The motivation behind the scheme is to introduce a possibility for different exits to learn from each other. As widely known, KD is a popular technique for knowledge transfer from a pre-trained large-sized network (teacher) to a small-sized one (student). For case of training MEA, we assume that an ensemble representation, as a summary statistic of individual representations from multiple exits, can play a role of teacher. It triggers us to adopt a KD-based method as in [25], which transfers knowledge by encouraging every exit to mimic the probabilistic outputs of the teacher exit.

Guided by the idea, we introduce two kinds of KD-losses with respective teacher-student options (as illustrated in Fig.3). In particular, for student option, we consider representations before or after each exit classifier, denoted by $F_{i}$ (latent features) and $Z_{i}$ (un-normalized probability outputs) for the $i$ th-exit respectively. As for teacher $F$ and $Z$ , we adopt the ensemble information from all exits, which can be simplified as $Z=\frac{{1}}{{M}}\sum^{M}_{i=1}Z_{i}$ and $F=\frac{{1}}{{M}}\sum^{M}_{i=1}F_{i}$ .

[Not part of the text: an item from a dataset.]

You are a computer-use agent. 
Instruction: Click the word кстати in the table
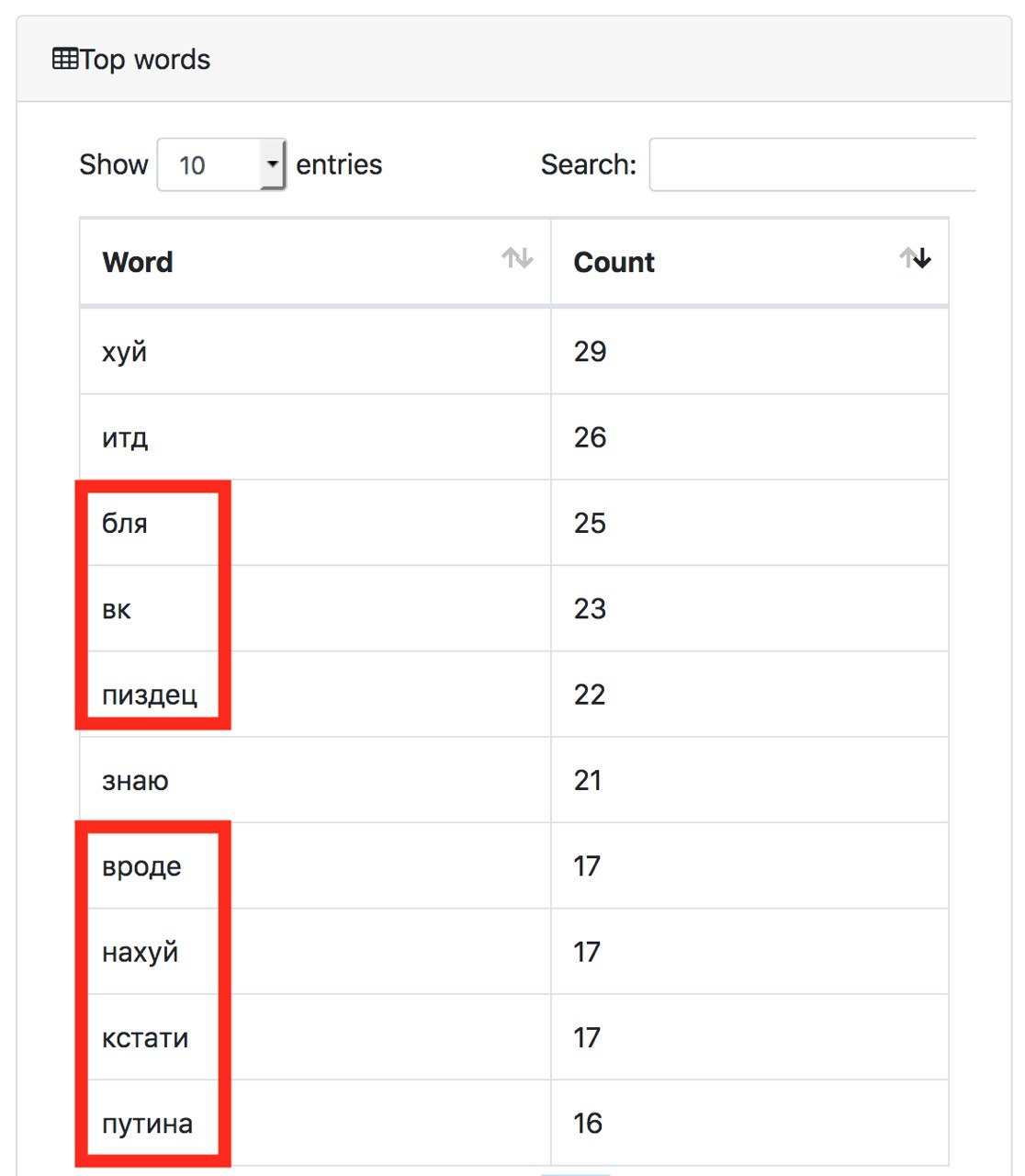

With the KD-based loss, the overall training loss $L_{joint}$ can be expressed as a joint loss. It combines an aggregated conventional classification loss $L_{C}$ with a probability-based distillation loss $L_{Z}$ and a feature-based distillation loss $L_{F}$ , weighted by coefficients $\alpha$ and $\beta$ . That is,

	$\displaystyle L_{joint}$	$\displaystyle=L_{C}+\alpha L_{Z}+\beta L_{F}$		(2)
		$\displaystyle=\sum^{M}_{i=1}\Big{[}L_{C}(Z_{i},y)+\alpha L_{Z}(Z_{i},Z)+\beta L_{F}(F_{i},F)\Big{]}$		(2)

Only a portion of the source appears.